J.B. Bernstein said that creativity, passion, overcoming adversity, planning, and ethics were the principles of success. One of Bernstein’s biggest successes was his idea of the Million Dollar Arm. Bernstein set up an Indian reality TV contest called The Million Dollar Arm with the goal of bringing Indian athletes to the United States as professional baseball players.
However, after briefly viewing the progress of the two athletes (Dinesh Kumar Patel and Rinku Singh) he had brought over to the U.S., there were times when even Bernstein himself wasn’t sure of his idea.
“I almost walked out on the greatest idea I ever had because I didn’t see what he (2008-2011 USC pitching coach Tom House) saw,” Bernstein said. “I didn’t believe. I didn’t know.”
In spite of the doubt that Bernstein had in his own ideas, he continued to persevere with his idea and his inherent belief that his plan would work, even if nobody had ever tried such a plan before.
“Anytime you want to do something that has never been done before, you’re under an unfair microscope and people will exaggerate your failures and exaggerate your successes,” Bernstein said. “And the pressure that you will feel from being the first is going to be heavy. But the reward is going to be huge.”
Bernstein also emphasize that ethics were important for success because “cheaters don’t go very far.” He believed that building a good reputation without cheating might lead to a harder path, but is more gratifying in the long run.

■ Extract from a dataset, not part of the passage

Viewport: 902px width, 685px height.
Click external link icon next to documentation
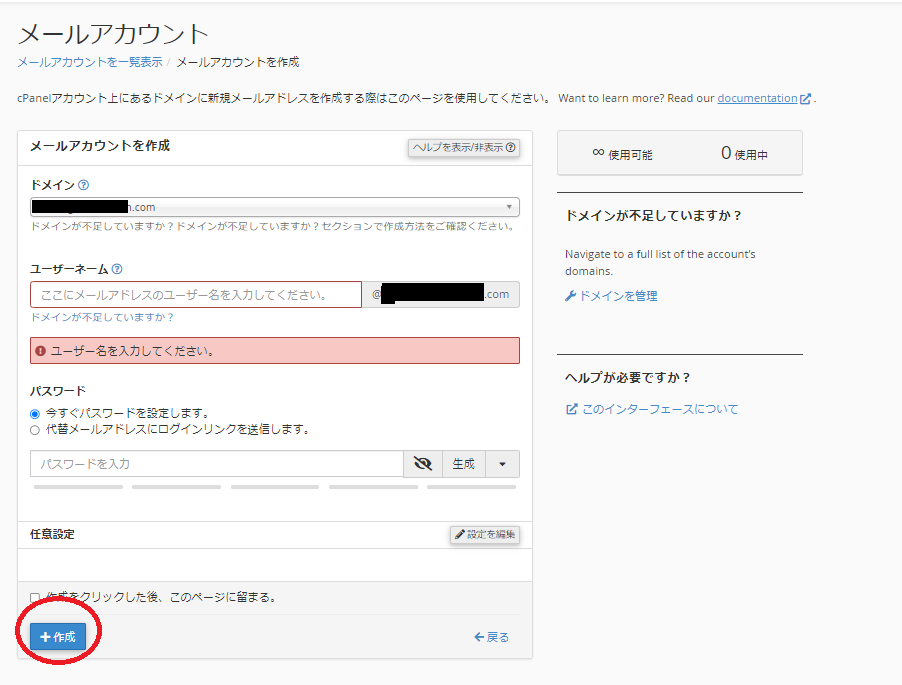(x=805, y=99)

Regardless of the messages Bernstein delivered to students, the most important message that Bernstein wanted to take home was a proverb from a fortune cookie.
“The greatest pleasure in life is doing things people say you can’t do.”
Later after his speech at Convocation, Bernstein taught a Master’s class to a small group of students in the McKay Archives Building in the afternoon.
Bernstein expressed some of his personal knowledge in the sports marketing world by telling the students that sales is “the hardest job on the planet” but that “anything you do is sales,” including selling one’s self.
He also gave some sports marketing and business instruction concerning creating common ground with the buyer and discovering the buyer’s motivation. But the most important point of the class that Bernstein wanted to drive home was that students need to really go after their hopes and aspirations in order to achieve success.
“Don’t settle for anything in life,” Bernstein said. “If you’re going to spend your career running, you might as well be chasing your dreams.”